Samaʾ Abdulhadi (سما عبد الهادي Samā ʿAbd al-Hādī; born 1990) is a Palestinian techno DJ and music producer, known as the "queen of the Palestinian techno scene".

==Life==
Abdulhadi was born in Jordan, to a family deported from Palestine after her grandmother, Issam Abdulhadi, organized a sit-in and hunger strike at the Church of the Holy Sepulchre in Jerusalem in 1969. In 1993 the family was allowed to return to Palestine, and lived in Ramallah. When she was 13, during the Second Intifada the IDF took over her apartment block, forcing the family to live on the roof for three days. Abdulhadi played for the Palestine national football team before an injury cut her football career short.

Studying sound design in Beirut, Abdulhadi encountered techno music after hearing a set by the Japanese DJ Satoshi Tomiie.
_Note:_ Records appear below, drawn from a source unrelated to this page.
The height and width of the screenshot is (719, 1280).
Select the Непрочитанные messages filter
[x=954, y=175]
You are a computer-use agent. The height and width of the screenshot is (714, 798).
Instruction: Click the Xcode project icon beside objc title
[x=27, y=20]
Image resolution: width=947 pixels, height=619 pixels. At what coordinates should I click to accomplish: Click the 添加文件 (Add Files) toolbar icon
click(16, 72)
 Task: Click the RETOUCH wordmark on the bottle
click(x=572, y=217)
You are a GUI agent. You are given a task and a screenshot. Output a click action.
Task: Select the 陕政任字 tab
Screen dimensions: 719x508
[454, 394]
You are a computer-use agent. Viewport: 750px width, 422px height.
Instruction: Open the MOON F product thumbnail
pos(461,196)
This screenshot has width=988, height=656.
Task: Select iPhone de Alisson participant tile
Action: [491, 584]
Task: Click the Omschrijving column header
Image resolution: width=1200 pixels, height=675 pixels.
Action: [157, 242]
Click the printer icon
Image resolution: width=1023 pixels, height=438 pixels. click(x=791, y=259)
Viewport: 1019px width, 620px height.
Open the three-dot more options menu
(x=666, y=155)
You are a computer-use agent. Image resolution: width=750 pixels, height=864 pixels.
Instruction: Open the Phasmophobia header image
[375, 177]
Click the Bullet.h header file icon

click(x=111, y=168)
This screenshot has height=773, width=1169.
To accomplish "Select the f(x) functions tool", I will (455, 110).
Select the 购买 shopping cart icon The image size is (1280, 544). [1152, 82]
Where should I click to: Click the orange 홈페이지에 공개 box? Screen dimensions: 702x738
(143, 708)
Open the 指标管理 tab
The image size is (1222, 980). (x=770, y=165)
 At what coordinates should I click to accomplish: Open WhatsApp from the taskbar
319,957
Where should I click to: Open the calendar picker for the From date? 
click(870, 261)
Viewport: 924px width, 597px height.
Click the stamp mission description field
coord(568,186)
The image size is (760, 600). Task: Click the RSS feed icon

She moved to Cairo to work as a sound engineer, and started to DJ across the Middle East. In 2018 she returned to Ramallah to perform a set for the online broadcaster Boiler Room. Around this time, she joined the collective Sodassi. As of June 2025, her Ramallah DJ set has been viewed over 14 million times on YouTube. That year Abdulhadi started the Union Collective, to provide a safe space to platform other DJs in Palestine.

In 2020 the Palestinian Authority granted her a permit to perform at the mosque and events space Nabi Musa, but religious Palestinians stormed the venue and forced her to stop the party. She was arrested and jailed on the charge of desecreating a religious site. Her court date has been pushed back three times.

In 2022 Abdulhadi was due to curate part of the Palestine Music Expo, but political instability caused the event to be cancelled. In early 2023 she had a four-week residency at the London club Phonox. In April 2023 she launched a new underground music platform, Resilience, with two fundraising parties in Beirut. At the start of October 2023 she announced that a new mix compilation, fabric presents Samaʾ Abdulhadi, would be released on 24 November.

In 2025, Sama' Abdulhadi pulled out of her scheduled performance at Sónar Festival in Barcelona, as part of a widespread boycott by artists over the festival's ties to investment firm KKR, which had acquired a stake in its parent company and was accused of links to companies operating in occupied Palestinian Territories.